- Task requirements: What is needed is an exact transcription of every record below.

+ + +

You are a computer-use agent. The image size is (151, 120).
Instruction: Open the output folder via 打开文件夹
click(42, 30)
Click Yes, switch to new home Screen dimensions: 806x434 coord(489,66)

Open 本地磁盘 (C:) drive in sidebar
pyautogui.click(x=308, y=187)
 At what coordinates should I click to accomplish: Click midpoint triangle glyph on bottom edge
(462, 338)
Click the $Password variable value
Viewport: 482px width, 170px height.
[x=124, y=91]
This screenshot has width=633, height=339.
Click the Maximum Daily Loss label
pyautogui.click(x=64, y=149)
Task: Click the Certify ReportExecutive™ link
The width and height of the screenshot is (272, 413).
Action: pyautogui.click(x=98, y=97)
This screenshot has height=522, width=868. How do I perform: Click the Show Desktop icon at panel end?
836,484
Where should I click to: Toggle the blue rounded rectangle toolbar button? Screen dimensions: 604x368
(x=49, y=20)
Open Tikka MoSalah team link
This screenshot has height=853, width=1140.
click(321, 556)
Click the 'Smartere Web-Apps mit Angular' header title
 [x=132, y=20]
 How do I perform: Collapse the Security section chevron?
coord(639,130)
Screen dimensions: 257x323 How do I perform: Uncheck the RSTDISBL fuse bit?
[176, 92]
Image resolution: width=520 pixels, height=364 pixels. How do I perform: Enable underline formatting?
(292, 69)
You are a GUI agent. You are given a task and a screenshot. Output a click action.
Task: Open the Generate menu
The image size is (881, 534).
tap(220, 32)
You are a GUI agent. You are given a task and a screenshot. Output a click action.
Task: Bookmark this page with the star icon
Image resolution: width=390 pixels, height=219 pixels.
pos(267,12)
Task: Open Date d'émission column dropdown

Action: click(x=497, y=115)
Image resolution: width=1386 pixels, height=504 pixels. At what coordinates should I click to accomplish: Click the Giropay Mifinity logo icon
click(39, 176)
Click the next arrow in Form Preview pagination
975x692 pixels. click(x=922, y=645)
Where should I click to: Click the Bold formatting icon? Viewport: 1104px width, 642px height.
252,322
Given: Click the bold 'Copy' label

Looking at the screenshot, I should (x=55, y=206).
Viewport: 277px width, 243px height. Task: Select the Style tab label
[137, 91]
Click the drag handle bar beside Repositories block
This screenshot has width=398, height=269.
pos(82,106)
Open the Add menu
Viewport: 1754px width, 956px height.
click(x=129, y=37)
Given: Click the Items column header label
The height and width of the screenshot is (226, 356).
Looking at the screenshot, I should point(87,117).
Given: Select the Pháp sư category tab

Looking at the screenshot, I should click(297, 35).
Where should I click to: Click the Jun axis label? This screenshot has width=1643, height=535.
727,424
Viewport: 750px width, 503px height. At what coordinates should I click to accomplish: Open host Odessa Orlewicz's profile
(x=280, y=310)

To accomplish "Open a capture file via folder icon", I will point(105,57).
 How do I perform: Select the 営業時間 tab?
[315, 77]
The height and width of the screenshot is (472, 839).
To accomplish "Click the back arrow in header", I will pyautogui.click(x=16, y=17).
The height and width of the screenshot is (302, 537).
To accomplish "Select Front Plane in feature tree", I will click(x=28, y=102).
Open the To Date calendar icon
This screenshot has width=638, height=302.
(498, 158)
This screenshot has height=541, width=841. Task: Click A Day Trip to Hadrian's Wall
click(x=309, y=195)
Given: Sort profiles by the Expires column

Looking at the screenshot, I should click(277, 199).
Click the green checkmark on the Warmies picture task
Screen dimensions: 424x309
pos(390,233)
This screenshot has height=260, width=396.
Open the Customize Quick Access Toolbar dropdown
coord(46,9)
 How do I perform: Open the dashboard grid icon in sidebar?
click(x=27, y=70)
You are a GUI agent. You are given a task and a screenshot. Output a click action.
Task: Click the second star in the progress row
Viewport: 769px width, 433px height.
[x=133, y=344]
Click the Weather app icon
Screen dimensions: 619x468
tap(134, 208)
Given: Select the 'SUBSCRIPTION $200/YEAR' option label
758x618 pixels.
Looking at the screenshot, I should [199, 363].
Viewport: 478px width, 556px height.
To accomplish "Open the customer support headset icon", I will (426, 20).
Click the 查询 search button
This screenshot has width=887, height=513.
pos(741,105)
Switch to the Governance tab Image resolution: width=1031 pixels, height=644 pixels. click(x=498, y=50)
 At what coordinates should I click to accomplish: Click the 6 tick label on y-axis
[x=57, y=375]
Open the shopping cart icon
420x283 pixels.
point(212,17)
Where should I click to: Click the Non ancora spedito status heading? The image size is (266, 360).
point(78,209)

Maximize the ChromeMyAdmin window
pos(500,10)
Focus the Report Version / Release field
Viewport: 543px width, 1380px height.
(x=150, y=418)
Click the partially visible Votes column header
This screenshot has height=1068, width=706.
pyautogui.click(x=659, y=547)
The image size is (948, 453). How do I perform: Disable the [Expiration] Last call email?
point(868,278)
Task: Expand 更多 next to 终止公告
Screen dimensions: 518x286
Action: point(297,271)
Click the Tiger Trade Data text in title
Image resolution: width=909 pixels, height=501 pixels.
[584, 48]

+ + +

- Exercise response:
You are a computer-use agent. The image size is (151, 120).
Instruction: Open the output folder via 打开文件夹
click(42, 30)
Click Yes, switch to new home Screen dimensions: 806x434 coord(489,66)

Open 本地磁盘 (C:) drive in sidebar
pyautogui.click(x=308, y=187)
 At what coordinates should I click to accomplish: Click midpoint triangle glyph on bottom edge
(462, 338)
Click the $Password variable value
Viewport: 482px width, 170px height.
[x=124, y=91]
This screenshot has width=633, height=339.
Click the Maximum Daily Loss label
pyautogui.click(x=64, y=149)
Task: Click the Certify ReportExecutive™ link
The width and height of the screenshot is (272, 413).
Action: pyautogui.click(x=98, y=97)
This screenshot has height=522, width=868. How do I perform: Click the Show Desktop icon at panel end?
836,484
Where should I click to: Toggle the blue rounded rectangle toolbar button? Screen dimensions: 604x368
(x=49, y=20)
Open Tikka MoSalah team link
This screenshot has height=853, width=1140.
click(321, 556)
Click the 'Smartere Web-Apps mit Angular' header title
 [x=132, y=20]
 How do I perform: Collapse the Security section chevron?
coord(639,130)
Screen dimensions: 257x323 How do I perform: Uncheck the RSTDISBL fuse bit?
[176, 92]
Image resolution: width=520 pixels, height=364 pixels. How do I perform: Enable underline formatting?
(292, 69)
You are a GUI agent. You are given a task and a screenshot. Output a click action.
Task: Open the Generate menu
The image size is (881, 534).
tap(220, 32)
You are a GUI agent. You are given a task and a screenshot. Output a click action.
Task: Bookmark this page with the star icon
Image resolution: width=390 pixels, height=219 pixels.
pos(267,12)
Task: Open Date d'émission column dropdown

Action: click(x=497, y=115)
Image resolution: width=1386 pixels, height=504 pixels. At what coordinates should I click to accomplish: Click the Giropay Mifinity logo icon
click(39, 176)
Click the next arrow in Form Preview pagination
975x692 pixels. click(x=922, y=645)
Where should I click to: Click the Bold formatting icon? Viewport: 1104px width, 642px height.
252,322
Given: Click the bold 'Copy' label

Looking at the screenshot, I should (x=55, y=206).
Viewport: 277px width, 243px height. Task: Select the Style tab label
[137, 91]
Click the drag handle bar beside Repositories block
This screenshot has width=398, height=269.
pos(82,106)
Open the Add menu
Viewport: 1754px width, 956px height.
click(x=129, y=37)
Given: Click the Items column header label
The height and width of the screenshot is (226, 356).
Looking at the screenshot, I should point(87,117).
Given: Select the Pháp sư category tab

Looking at the screenshot, I should click(297, 35).
Where should I click to: Click the Jun axis label? This screenshot has width=1643, height=535.
727,424
Viewport: 750px width, 503px height. At what coordinates should I click to accomplish: Open host Odessa Orlewicz's profile
(x=280, y=310)

To accomplish "Open a capture file via folder icon", I will point(105,57).
 How do I perform: Select the 営業時間 tab?
[315, 77]
The height and width of the screenshot is (472, 839).
To accomplish "Click the back arrow in header", I will pyautogui.click(x=16, y=17).
The height and width of the screenshot is (302, 537).
To accomplish "Select Front Plane in feature tree", I will click(x=28, y=102).
Open the To Date calendar icon
This screenshot has width=638, height=302.
(498, 158)
This screenshot has height=541, width=841. Task: Click A Day Trip to Hadrian's Wall
click(x=309, y=195)
Given: Sort profiles by the Expires column

Looking at the screenshot, I should click(277, 199).
Click the green checkmark on the Warmies picture task
Screen dimensions: 424x309
pos(390,233)
This screenshot has height=260, width=396.
Open the Customize Quick Access Toolbar dropdown
coord(46,9)
 How do I perform: Open the dashboard grid icon in sidebar?
click(x=27, y=70)
You are a GUI agent. You are given a task and a screenshot. Output a click action.
Task: Click the second star in the progress row
Viewport: 769px width, 433px height.
[x=133, y=344]
Click the Weather app icon
Screen dimensions: 619x468
tap(134, 208)
Given: Select the 'SUBSCRIPTION $200/YEAR' option label
758x618 pixels.
Looking at the screenshot, I should [199, 363].
Viewport: 478px width, 556px height.
To accomplish "Open the customer support headset icon", I will (426, 20).
Click the 查询 search button
This screenshot has width=887, height=513.
pos(741,105)
Switch to the Governance tab Image resolution: width=1031 pixels, height=644 pixels. click(x=498, y=50)
 At what coordinates should I click to accomplish: Click the 6 tick label on y-axis
[x=57, y=375]
Open the shopping cart icon
420x283 pixels.
point(212,17)
Where should I click to: Click the Non ancora spedito status heading? The image size is (266, 360).
point(78,209)

Maximize the ChromeMyAdmin window
pos(500,10)
Focus the Report Version / Release field
Viewport: 543px width, 1380px height.
(x=150, y=418)
Click the partially visible Votes column header
This screenshot has height=1068, width=706.
pyautogui.click(x=659, y=547)
The image size is (948, 453). How do I perform: Disable the [Expiration] Last call email?
point(868,278)
Task: Expand 更多 next to 终止公告
Screen dimensions: 518x286
Action: point(297,271)
Click the Tiger Trade Data text in title
Image resolution: width=909 pixels, height=501 pixels.
[584, 48]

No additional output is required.